[START DOCUMENT]

# (play) pocket billiards



## ewie

First of all, apologies for lowering the tone again.

*play pocket billiards/pinball, to*_ phr. _[1940s+] *1* to play with one's genitals through a trouser pocket
(~_The Cassell Dictionary of Slang_, 1998, p.928)

A few questions.
(1) Are you familiar with this slang term _pocket billiards_?
(2) Has anyone else heard of the _pocket pinball _alternative? ~ I haven't.
(3) [The tricky one] Now just _imagine_ that a friend of mine was writing, say, a humorous story, about a chap who repeatedly indulged in this (un)gentlemanly behaviour, and said friend didn't want to have to keep *repeating *_He stood there playing pocket billiards for a minute or two _...
Do you know of any existing alternatives to this expression?
Can you provide any made-up alternatives? ~ they need to be (1) clean, (2) euphemistic (but not as euphemistic as _jangle one's loose change_, e.g.), and, if possible (3) funny.
The best we've come up with so far is the rather cumbersome and not-particularly-funny: _He stood there inventorizing his trouser assets._

My friend thanks you in advance


----------



## se16teddy

(1) Yes, _playing pocket billiards_ was in popular use when I was at school in Bradford. 
(2) No
(3) Reconfiguring his family jewels?


----------



## panjandrum

(1) Yes.
(2) No.
(3) ... checking his wedding tackle ... ... searching for inspiration deep in his trouser pocket ... ... rearranging the family jewels ...


----------



## ewie

Thanks, chaps.  I've never been mad keen on _wedding tackle_ ~ it always sounds a bit (erm) rugby-club to me.  (Oops, sorry Teddy).  I like the 'inspiration' one though, Panjo.
Inspiration is precisely what I seem to be lacking over this ...


----------



## cuchuflete

1— Yes.
2– No.

[END DOCUMENT]
[START DATASET CONTENT]

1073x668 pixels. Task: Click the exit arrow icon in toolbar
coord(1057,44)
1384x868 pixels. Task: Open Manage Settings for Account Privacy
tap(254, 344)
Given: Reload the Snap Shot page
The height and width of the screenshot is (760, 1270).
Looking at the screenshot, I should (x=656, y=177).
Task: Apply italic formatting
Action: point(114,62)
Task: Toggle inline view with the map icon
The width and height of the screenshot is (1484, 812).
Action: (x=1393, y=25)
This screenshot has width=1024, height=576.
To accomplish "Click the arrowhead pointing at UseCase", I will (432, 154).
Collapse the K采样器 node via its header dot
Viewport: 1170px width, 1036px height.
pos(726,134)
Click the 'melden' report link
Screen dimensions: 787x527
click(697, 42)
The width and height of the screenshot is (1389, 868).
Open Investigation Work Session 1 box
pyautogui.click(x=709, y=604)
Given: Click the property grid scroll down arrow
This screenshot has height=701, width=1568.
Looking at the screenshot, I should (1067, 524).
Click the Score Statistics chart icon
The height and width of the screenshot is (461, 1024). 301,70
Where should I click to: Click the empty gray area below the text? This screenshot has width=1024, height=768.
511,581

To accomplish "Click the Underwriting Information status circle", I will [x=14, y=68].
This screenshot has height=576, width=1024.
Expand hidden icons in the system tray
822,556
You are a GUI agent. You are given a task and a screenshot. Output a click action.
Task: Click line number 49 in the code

[END DATASET CONTENT]

#### [STATED TASK]
Pick up the forum thread about the slang phrase "pocket billiards" and continue it from the point where it stops.

#### [THE RESULT]
3- Charming the trouser snake; Playing surreptitious handball?


----------



## ewie

Thanks for turning your great mind to my friend's problem, Cucho ... but (3a) ~ a bit _coarse_, (3b) ~ not quite euphemistic enough.


----------



## out2lnch

I've never hear billiards used in the expression, I've only ever heard it as pocket pool. As an alternative I've heard _rearranging the furniture_.


----------



## ewie

out2lnch said:


> _rearranging the furniture_.


Brilliant, Out2 ~ I love it


----------



## panjandrum

Oh, yes, thanks Out2. That expression was flirting with the edges of my conscious mind earlier but I kept thinking about deckchairs and White Star liners so I knew I was barking up the wrong metaphor. I heard this as "rearranging the furniture in the basement".
... adjusting his undercarriage?


----------



## Thomas Tompion

1. Yes.
2. No.
3. _Rearranging_ _the furniture_ sounds like a once-and-for-all activity - I'd take it to mean adjusting intimate nether garments which have become in some way uncomfortable. _Playing pocket billiards_ has more the ring of a leisure pastime.

This all reminds me terribly of the story of the small boy, the bishop, and the loaf of bread.


----------



## ewie

I take your point (pardon the expression) about _rearranging the furniture_, Mr.T.  I suppose it depends on whether you're used to folk who rearrange the furniture (literally) once every solar eclipse or ... whenever there's an _*r*_ in the month.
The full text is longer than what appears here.